■ **Instructions to follow**: The data is to be reproduced in full and without error.

───

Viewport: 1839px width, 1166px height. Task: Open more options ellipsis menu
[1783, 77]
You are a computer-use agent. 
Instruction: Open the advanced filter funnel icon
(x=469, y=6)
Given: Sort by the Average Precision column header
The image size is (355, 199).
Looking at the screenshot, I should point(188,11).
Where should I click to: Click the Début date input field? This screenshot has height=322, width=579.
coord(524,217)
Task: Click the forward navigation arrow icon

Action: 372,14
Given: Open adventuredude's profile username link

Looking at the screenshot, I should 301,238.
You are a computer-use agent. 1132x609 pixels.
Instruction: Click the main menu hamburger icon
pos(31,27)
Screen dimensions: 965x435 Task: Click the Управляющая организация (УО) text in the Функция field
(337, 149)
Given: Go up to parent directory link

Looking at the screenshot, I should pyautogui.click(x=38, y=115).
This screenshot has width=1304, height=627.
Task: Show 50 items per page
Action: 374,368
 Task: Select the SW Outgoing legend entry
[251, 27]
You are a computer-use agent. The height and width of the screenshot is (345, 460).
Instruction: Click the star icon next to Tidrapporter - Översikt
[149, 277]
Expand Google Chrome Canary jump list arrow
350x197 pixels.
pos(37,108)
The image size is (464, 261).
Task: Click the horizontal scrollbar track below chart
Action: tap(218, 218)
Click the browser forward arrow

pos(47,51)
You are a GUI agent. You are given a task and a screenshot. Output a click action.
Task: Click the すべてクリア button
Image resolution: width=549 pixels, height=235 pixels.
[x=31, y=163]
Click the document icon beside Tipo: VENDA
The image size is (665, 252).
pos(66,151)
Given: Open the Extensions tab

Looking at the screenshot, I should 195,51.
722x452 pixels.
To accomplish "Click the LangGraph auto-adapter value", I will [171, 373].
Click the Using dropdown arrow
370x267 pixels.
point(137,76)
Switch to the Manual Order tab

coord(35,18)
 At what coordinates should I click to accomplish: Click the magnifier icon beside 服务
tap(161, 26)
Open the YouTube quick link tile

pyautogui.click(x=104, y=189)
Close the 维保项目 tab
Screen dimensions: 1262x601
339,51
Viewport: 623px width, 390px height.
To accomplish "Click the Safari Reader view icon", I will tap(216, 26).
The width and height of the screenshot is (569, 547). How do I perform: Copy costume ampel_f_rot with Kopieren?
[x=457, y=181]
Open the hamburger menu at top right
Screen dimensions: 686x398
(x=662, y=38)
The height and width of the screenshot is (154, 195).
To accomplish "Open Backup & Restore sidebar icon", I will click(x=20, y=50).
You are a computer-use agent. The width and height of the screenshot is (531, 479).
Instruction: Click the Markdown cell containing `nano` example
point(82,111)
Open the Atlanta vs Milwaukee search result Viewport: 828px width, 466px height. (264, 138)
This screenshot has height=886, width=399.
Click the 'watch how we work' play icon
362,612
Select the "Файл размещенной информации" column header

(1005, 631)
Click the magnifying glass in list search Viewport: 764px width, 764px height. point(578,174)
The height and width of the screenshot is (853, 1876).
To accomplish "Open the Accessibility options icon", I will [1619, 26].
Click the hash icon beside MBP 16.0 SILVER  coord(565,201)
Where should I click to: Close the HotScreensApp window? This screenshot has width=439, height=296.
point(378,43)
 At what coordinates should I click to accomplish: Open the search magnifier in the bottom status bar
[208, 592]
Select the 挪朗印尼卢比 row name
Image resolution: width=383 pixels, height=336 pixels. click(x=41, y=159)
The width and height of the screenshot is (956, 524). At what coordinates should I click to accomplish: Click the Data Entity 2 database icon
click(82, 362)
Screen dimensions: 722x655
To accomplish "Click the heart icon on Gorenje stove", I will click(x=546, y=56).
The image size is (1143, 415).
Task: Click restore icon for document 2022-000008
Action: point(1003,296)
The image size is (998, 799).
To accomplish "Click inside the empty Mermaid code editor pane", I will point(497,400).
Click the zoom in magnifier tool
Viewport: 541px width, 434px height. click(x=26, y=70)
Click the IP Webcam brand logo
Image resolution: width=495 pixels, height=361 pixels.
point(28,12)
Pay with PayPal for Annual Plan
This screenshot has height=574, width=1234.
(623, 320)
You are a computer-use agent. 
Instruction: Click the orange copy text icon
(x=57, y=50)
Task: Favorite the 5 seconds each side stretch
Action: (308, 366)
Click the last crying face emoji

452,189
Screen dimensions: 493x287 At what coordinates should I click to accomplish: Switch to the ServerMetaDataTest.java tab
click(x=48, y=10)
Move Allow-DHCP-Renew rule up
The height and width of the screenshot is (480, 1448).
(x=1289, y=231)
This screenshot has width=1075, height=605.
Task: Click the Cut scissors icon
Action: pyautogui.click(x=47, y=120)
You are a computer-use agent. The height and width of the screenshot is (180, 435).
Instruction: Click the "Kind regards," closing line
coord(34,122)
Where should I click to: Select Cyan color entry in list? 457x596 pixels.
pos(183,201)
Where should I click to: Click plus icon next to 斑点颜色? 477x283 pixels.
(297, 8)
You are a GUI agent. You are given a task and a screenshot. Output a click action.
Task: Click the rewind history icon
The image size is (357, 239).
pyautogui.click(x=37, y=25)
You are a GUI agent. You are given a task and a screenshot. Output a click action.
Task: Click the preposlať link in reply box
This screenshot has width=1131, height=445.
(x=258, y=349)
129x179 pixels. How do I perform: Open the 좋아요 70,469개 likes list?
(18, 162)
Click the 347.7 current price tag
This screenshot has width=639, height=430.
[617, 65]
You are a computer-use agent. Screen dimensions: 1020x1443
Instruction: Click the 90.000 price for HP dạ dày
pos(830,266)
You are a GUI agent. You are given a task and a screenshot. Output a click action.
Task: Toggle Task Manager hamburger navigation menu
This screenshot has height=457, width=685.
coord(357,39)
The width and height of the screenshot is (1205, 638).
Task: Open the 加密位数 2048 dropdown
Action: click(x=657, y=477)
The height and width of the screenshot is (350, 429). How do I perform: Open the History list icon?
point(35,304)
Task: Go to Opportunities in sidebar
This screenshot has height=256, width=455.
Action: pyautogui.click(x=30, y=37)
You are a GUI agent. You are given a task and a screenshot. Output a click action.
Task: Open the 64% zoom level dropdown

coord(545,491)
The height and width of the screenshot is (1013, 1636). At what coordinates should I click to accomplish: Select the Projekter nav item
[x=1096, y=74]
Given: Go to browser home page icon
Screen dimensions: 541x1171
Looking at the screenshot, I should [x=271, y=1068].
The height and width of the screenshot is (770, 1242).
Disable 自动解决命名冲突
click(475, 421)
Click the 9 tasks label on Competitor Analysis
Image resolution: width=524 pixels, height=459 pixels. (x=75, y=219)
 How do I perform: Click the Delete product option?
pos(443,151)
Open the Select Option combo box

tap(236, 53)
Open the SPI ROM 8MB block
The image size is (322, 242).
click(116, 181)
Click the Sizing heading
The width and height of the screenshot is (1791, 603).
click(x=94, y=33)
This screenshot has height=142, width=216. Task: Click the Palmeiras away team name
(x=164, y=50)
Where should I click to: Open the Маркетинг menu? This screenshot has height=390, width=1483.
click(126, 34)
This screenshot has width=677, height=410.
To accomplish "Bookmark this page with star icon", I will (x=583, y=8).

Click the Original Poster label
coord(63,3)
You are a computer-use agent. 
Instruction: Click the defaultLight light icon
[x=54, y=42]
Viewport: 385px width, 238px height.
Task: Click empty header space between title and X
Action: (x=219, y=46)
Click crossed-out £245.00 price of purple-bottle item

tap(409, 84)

───

■ **Your response**:
Viewport: 1839px width, 1166px height. Task: Open more options ellipsis menu
[1783, 77]
You are a computer-use agent. 
Instruction: Open the advanced filter funnel icon
(x=469, y=6)
Given: Sort by the Average Precision column header
The image size is (355, 199).
Looking at the screenshot, I should point(188,11).
Where should I click to: Click the Début date input field? This screenshot has height=322, width=579.
coord(524,217)
Task: Click the forward navigation arrow icon

Action: 372,14
Given: Open adventuredude's profile username link

Looking at the screenshot, I should 301,238.
You are a computer-use agent. 1132x609 pixels.
Instruction: Click the main menu hamburger icon
pos(31,27)
Screen dimensions: 965x435 Task: Click the Управляющая организация (УО) text in the Функция field
(337, 149)
Given: Go up to parent directory link

Looking at the screenshot, I should pyautogui.click(x=38, y=115).
This screenshot has width=1304, height=627.
Task: Show 50 items per page
Action: 374,368
 Task: Select the SW Outgoing legend entry
[251, 27]
You are a computer-use agent. The height and width of the screenshot is (345, 460).
Instruction: Click the star icon next to Tidrapporter - Översikt
[149, 277]
Expand Google Chrome Canary jump list arrow
350x197 pixels.
pos(37,108)
The image size is (464, 261).
Task: Click the horizontal scrollbar track below chart
Action: tap(218, 218)
Click the browser forward arrow

pos(47,51)
You are a GUI agent. You are given a task and a screenshot. Output a click action.
Task: Click the すべてクリア button
Image resolution: width=549 pixels, height=235 pixels.
[x=31, y=163]
Click the document icon beside Tipo: VENDA
The image size is (665, 252).
pos(66,151)
Given: Open the Extensions tab

Looking at the screenshot, I should 195,51.
722x452 pixels.
To accomplish "Click the LangGraph auto-adapter value", I will [171, 373].
Click the Using dropdown arrow
370x267 pixels.
point(137,76)
Switch to the Manual Order tab

coord(35,18)
 At what coordinates should I click to accomplish: Click the magnifier icon beside 服务
tap(161, 26)
Open the YouTube quick link tile

pyautogui.click(x=104, y=189)
Close the 维保项目 tab
Screen dimensions: 1262x601
339,51
Viewport: 623px width, 390px height.
To accomplish "Click the Safari Reader view icon", I will tap(216, 26).
The width and height of the screenshot is (569, 547). How do I perform: Copy costume ampel_f_rot with Kopieren?
[x=457, y=181]
Open the hamburger menu at top right
Screen dimensions: 686x398
(x=662, y=38)
The height and width of the screenshot is (154, 195).
To accomplish "Open Backup & Restore sidebar icon", I will click(x=20, y=50).
You are a computer-use agent. The width and height of the screenshot is (531, 479).
Instruction: Click the Markdown cell containing `nano` example
point(82,111)
Open the Atlanta vs Milwaukee search result Viewport: 828px width, 466px height. (264, 138)
This screenshot has height=886, width=399.
Click the 'watch how we work' play icon
362,612
Select the "Файл размещенной информации" column header

(1005, 631)
Click the magnifying glass in list search Viewport: 764px width, 764px height. point(578,174)
The height and width of the screenshot is (853, 1876).
To accomplish "Open the Accessibility options icon", I will [1619, 26].
Click the hash icon beside MBP 16.0 SILVER  coord(565,201)
Where should I click to: Close the HotScreensApp window? This screenshot has width=439, height=296.
point(378,43)
 At what coordinates should I click to accomplish: Open the search magnifier in the bottom status bar
[208, 592]
Select the 挪朗印尼卢比 row name
Image resolution: width=383 pixels, height=336 pixels. click(x=41, y=159)
The width and height of the screenshot is (956, 524). At what coordinates should I click to accomplish: Click the Data Entity 2 database icon
click(82, 362)
Screen dimensions: 722x655
To accomplish "Click the heart icon on Gorenje stove", I will click(x=546, y=56).
The image size is (1143, 415).
Task: Click restore icon for document 2022-000008
Action: point(1003,296)
The image size is (998, 799).
To accomplish "Click inside the empty Mermaid code editor pane", I will point(497,400).
Click the zoom in magnifier tool
Viewport: 541px width, 434px height. click(x=26, y=70)
Click the IP Webcam brand logo
Image resolution: width=495 pixels, height=361 pixels.
point(28,12)
Pay with PayPal for Annual Plan
This screenshot has height=574, width=1234.
(623, 320)
You are a computer-use agent. 
Instruction: Click the orange copy text icon
(x=57, y=50)
Task: Favorite the 5 seconds each side stretch
Action: (308, 366)
Click the last crying face emoji

452,189
Screen dimensions: 493x287 At what coordinates should I click to accomplish: Switch to the ServerMetaDataTest.java tab
click(x=48, y=10)
Move Allow-DHCP-Renew rule up
The height and width of the screenshot is (480, 1448).
(x=1289, y=231)
This screenshot has width=1075, height=605.
Task: Click the Cut scissors icon
Action: pyautogui.click(x=47, y=120)
You are a computer-use agent. The height and width of the screenshot is (180, 435).
Instruction: Click the "Kind regards," closing line
coord(34,122)
Where should I click to: Select Cyan color entry in list? 457x596 pixels.
pos(183,201)
Where should I click to: Click plus icon next to 斑点颜色? 477x283 pixels.
(297, 8)
You are a GUI agent. You are given a task and a screenshot. Output a click action.
Task: Click the rewind history icon
The image size is (357, 239).
pyautogui.click(x=37, y=25)
You are a GUI agent. You are given a task and a screenshot. Output a click action.
Task: Click the preposlať link in reply box
This screenshot has width=1131, height=445.
(x=258, y=349)
129x179 pixels. How do I perform: Open the 좋아요 70,469개 likes list?
(18, 162)
Click the 347.7 current price tag
This screenshot has width=639, height=430.
[617, 65]
You are a computer-use agent. Screen dimensions: 1020x1443
Instruction: Click the 90.000 price for HP dạ dày
pos(830,266)
You are a GUI agent. You are given a task and a screenshot. Output a click action.
Task: Toggle Task Manager hamburger navigation menu
This screenshot has height=457, width=685.
coord(357,39)
The width and height of the screenshot is (1205, 638).
Task: Open the 加密位数 2048 dropdown
Action: click(x=657, y=477)
The height and width of the screenshot is (350, 429). How do I perform: Open the History list icon?
point(35,304)
Task: Go to Opportunities in sidebar
This screenshot has height=256, width=455.
Action: pyautogui.click(x=30, y=37)
You are a GUI agent. You are given a task and a screenshot. Output a click action.
Task: Open the 64% zoom level dropdown

coord(545,491)
The height and width of the screenshot is (1013, 1636). At what coordinates should I click to accomplish: Select the Projekter nav item
[x=1096, y=74]
Given: Go to browser home page icon
Screen dimensions: 541x1171
Looking at the screenshot, I should [x=271, y=1068].
The height and width of the screenshot is (770, 1242).
Disable 自动解决命名冲突
click(475, 421)
Click the 9 tasks label on Competitor Analysis
Image resolution: width=524 pixels, height=459 pixels. (x=75, y=219)
 How do I perform: Click the Delete product option?
pos(443,151)
Open the Select Option combo box

tap(236, 53)
Open the SPI ROM 8MB block
The image size is (322, 242).
click(116, 181)
Click the Sizing heading
The width and height of the screenshot is (1791, 603).
click(x=94, y=33)
This screenshot has height=142, width=216. Task: Click the Palmeiras away team name
(x=164, y=50)
Where should I click to: Open the Маркетинг menu? This screenshot has height=390, width=1483.
click(126, 34)
This screenshot has width=677, height=410.
To accomplish "Bookmark this page with star icon", I will (x=583, y=8).

Click the Original Poster label
coord(63,3)
You are a computer-use agent. 
Instruction: Click the defaultLight light icon
[x=54, y=42]
Viewport: 385px width, 238px height.
Task: Click empty header space between title and X
Action: (x=219, y=46)
Click crossed-out £245.00 price of purple-bottle item

tap(409, 84)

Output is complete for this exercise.